La seconde piste de réflexion concerne la création de contenus spécifiques sur le réseau communautaire du sport GOALEO, permettant ainsi aux personnes handicapées de trouver des témoignages, des conseils et des lieux de pratique, mais aussi de mettre en relation des personnes handicapées entre elles pour une pratique commune et d’encourager une pratique mixte (personnes handicapées et personnes valides).
Enfin, un travail sera fait afin de sensibiliser au changement de regard sur le handicap, en partenariat avec la Fédération Française Handisport et son projet « en route vers Rio » à destination de tous les élèves scolarisés.
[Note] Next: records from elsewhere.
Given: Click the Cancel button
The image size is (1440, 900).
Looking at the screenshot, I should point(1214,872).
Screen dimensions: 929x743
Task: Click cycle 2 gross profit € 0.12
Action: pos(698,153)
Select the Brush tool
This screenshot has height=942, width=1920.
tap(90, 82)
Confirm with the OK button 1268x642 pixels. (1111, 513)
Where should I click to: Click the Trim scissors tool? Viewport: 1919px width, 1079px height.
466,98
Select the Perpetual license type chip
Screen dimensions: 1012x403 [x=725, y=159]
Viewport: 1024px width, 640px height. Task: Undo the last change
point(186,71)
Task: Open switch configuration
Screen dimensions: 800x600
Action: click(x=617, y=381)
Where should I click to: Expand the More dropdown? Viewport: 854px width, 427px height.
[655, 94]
Trois pistes d’action basées sur des données tangibles et confrontées à l’analyse d’experts du sujet, consultés par le Think tank Sport et Citoyenneté. Une conférence de haut niveau réunissant l’ensemble des parties prenantes du sujet, sous l’égide de la Secrétaire d’Etat chargée des personnes handicapées : pour cette première édition, les Débats du Sport Solidaire ont tenu leur promesse : placer la question de la pratique sportive des personnes en situation de handicap en tête de l’agenda politique du gouvernement et du mouvement sportif.
Sylvain LANDA, Directeur adjoint et rédacteur en chef, Think tank Sport et Citoyenneté
* Le collège d’experts se compose de Michaël Attali, professeur à l’Université Rennes 2, Président de la société Française d’Histoire du Sport et membre du Comité Scientifique du think tank Sport et Citoyenneté ; Gilles Barbier, fondateur et directeur du site Handicap.fr ; Mai-Anh Ngo, ingénieure de recherche au CNRS, docteur en droit spécialisée en droit du handicap et droit du sport et Secrétaire générale de la Fédération Française Handisport ; Matthias Gütt, consultant et spécialiste européen dans le domaine sport/handicap, président du réseau « Sport et Handicap » du think tank Sport et Citoyenneté ; Roy Compte, Vice-président de la Fédération Française de Sport Adapté et sociologue ; Jean Minier, Directeur Technique National de la Fédération Française Handisport et Frédéric Reichhart, maître de conférences en Sociologie à l’INS HEA et rapporteur des débats.